[[ DOCUMENT SECTION, beginning ]]

The Problematic Reasons Behind Newborn Male Circumcision in America

I know most of us women at Furman expect one day to have kids. Some of you will have a girl, others a boy, or maybe both. If you end up having a boy, you’ll have to make the important decision of whether or not to circumcise your newborn. For many parents, their decision to circumcise their newborn is heavily based on appearance: they want their child’s appearance to resemble that of their family members or peers. What seems like a simple question, is actually more complicated than it sounds. 

Male circumcision is the most common procedure performed in the US. This surgical procedure is done in order to remove the foreskin (the most sensitive part of the penis which creates the most pleasure) from the penis and is commonly administered when the baby is born. Anesthetics are often used to numb the area, however this does not prohibit the newborn from experiencing pain. Restraints are also commonly used which are placed on the newborns arms and legs.

This procedure has been recommended by both the American Academy of Pediatrics and the Center for Disease Control and Prevention. They both claim that the benefits outweigh the risks. Some of these benefits include reduced UTI rate during the first year of life, reduced rates of HIV/AIDS in adulthood, and reduced rates of penile cancer.

UTIs are very uncommon in newborns. Around only 1% of boys will contract a UTI during their first year of life. UTIs are not a major health concern due how accessible treatment is, making complications due to a UTI extremely rare. However, the complications from circumcision are more common than developing a UTI. These complications include infection, hemorrhage, or even more serious problems.

For every 100 circumcisions performed, 1 case of a UTI can be prevented at the cost of 2 cases of hemorrhage or infection will occur. So, the question arises if a rare and harmless infection is worth preventing with a surgical procedure that has more serious risks of its own.

Reduced rates of penile cancer are also claimed to be associated with circumcision. But what the CDC doesn’t address are the multiple other causes that contribute to penile cancer, with the main one being smoking, which can skew the data. Penile cancer is also extremely rare with less than 1 in 100,000 men being affected. If we were to put this data into realistic terms, several hundred thousand circumcisions would need to be performed in order to prevent only a single case of penile cancer.

The CDC also claims that circumcision reduced the rate of HIV in adulthood. These claims are based off of several studies done in Africa that are solely focused on heterosexual intercourse, so these statistics cannot apply to gay and bisexual men. This study is problematic for a couple of reasons and should be read with a grain of salt.

[[ DOCUMENT SECTION, end ]]

## WHAT YOU WILL DO:
Answer these questions from the article on newborn male circumcision.
1. About what share of boys contract a UTI during their first year of life?
2. What is the main other cause of penile cancer that the article names?
3. Where were the studies behind the CDC's HIV claim done?

[[ DATA SHOWN, beginning ]]

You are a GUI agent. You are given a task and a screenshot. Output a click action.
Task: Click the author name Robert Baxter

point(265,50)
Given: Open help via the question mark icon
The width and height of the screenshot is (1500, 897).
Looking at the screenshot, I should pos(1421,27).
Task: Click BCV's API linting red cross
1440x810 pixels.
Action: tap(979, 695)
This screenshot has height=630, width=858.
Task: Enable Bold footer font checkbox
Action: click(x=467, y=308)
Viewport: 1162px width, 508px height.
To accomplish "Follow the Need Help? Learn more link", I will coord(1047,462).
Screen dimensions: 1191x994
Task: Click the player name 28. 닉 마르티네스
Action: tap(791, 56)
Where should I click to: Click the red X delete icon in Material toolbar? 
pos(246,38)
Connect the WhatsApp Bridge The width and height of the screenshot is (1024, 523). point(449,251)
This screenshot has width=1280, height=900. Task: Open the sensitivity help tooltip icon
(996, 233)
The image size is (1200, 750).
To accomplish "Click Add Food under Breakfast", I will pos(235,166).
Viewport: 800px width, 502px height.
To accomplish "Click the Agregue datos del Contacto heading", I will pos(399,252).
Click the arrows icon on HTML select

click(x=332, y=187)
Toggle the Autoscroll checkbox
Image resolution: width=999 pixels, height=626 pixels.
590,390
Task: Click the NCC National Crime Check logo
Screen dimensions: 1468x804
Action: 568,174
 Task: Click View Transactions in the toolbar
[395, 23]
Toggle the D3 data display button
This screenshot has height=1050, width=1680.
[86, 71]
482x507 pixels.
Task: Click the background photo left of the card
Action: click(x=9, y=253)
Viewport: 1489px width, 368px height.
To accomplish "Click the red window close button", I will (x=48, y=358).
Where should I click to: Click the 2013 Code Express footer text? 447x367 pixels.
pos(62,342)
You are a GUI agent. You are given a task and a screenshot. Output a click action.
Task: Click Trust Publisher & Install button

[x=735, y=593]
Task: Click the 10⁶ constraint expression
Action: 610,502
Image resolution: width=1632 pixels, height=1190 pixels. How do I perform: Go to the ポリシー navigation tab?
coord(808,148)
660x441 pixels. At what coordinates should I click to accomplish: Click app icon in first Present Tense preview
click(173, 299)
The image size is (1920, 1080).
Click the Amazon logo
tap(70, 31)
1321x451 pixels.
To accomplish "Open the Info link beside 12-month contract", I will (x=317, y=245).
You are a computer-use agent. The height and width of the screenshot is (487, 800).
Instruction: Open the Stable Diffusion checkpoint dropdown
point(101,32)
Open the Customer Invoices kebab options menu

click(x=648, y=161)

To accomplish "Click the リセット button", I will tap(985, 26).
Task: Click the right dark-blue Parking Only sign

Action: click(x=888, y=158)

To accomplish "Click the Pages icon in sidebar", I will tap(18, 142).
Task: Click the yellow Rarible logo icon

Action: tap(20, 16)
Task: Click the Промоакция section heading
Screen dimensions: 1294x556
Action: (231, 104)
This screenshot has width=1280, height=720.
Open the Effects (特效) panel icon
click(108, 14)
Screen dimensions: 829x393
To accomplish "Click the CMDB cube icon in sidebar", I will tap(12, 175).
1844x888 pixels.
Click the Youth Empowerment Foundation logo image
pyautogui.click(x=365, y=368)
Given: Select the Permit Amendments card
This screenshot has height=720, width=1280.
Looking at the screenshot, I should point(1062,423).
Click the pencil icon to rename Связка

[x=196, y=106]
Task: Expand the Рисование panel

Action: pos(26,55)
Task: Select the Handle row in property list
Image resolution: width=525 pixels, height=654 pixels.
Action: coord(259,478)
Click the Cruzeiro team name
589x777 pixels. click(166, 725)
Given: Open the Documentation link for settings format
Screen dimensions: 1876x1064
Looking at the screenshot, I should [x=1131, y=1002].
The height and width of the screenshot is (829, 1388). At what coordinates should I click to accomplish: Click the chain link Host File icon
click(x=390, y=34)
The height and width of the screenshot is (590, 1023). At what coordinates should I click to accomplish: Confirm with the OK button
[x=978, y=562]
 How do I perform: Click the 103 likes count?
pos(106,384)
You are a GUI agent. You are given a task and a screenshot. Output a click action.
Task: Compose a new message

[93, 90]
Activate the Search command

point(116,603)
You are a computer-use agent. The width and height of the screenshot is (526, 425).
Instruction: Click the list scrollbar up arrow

[[ DATA SHOWN, end ]]

## THE COMPLETED TASK:
1. Around 1%.
2. Smoking.
3. In Africa.